Recent news from the LA Long Beach ocean shipping ports has given shippers reason for concern as the virus potentially threatens a terminal shutdown if things don’t improve. Here’s why:
LA Ocean Ports: Could There be a COVID Shutdown?
Things haven’t been all bad for the U.S. economy since COVID. While the first few months looked rather grim for the shipping industry as a whole, the back half of 2020 saw a massive surge in imports (most likely in pursuit of offsetting the results of the first half of the year.)
In March, there was roughly a 20% decrease in overall U.S. imports, and although that number may not sound huge, it had massive implications on the U.S. economy. However, in the back half of 2020, there was an estimated 50% increase in imports. Not only is that a shock to terminal port workers – it was also a 10% increase in volume beyond what would’ve been expected throughout the year without any COVID crisis in the mix.

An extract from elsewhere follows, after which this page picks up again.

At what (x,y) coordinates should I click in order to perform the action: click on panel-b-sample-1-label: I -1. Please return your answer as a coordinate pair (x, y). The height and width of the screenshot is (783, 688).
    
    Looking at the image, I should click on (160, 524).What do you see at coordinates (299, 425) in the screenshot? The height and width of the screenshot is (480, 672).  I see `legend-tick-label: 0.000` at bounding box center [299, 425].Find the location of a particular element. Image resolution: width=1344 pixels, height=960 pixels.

But as terminal workers were pushing to work overtime and keep shipments moving, hundreds of workers have been reported to have contracted COVID and were temporarily put out of work. For a workforce that was already drowning with import handling, the effect of that viral spread is detrimental.
At one point towards the end of January, an estimated 45 ocean vessels were docked waiting to be unloaded. For a port that’s already congested under normal circumstances, the increased shipment volume combined with the massive decrease in workforce has put undue pressure on port workers, potentially threatening a terminal shutdown.
It’s currently estimated that 1,800 workers are out on sick leave with COVID-19, and the virus continues to spread among staff. At this point in time, workers are awaiting an influx of vaccinations to ensure everyone can return to work safely.
Executives of the Long Beach and LA ports have been interviewed, and none of them are currently expecting any shutdowns in the near future, but if things get out of control, the threat is certainly a possibility. In interest of keeping cargo moving quickly and efficiently, port workers and management are doing everything they can to reduce the spread of the virus so as to keep workers safe and productive, but shippers should expect major delays on ocean cargo coming through the ports of Long Beach and Los Angeles.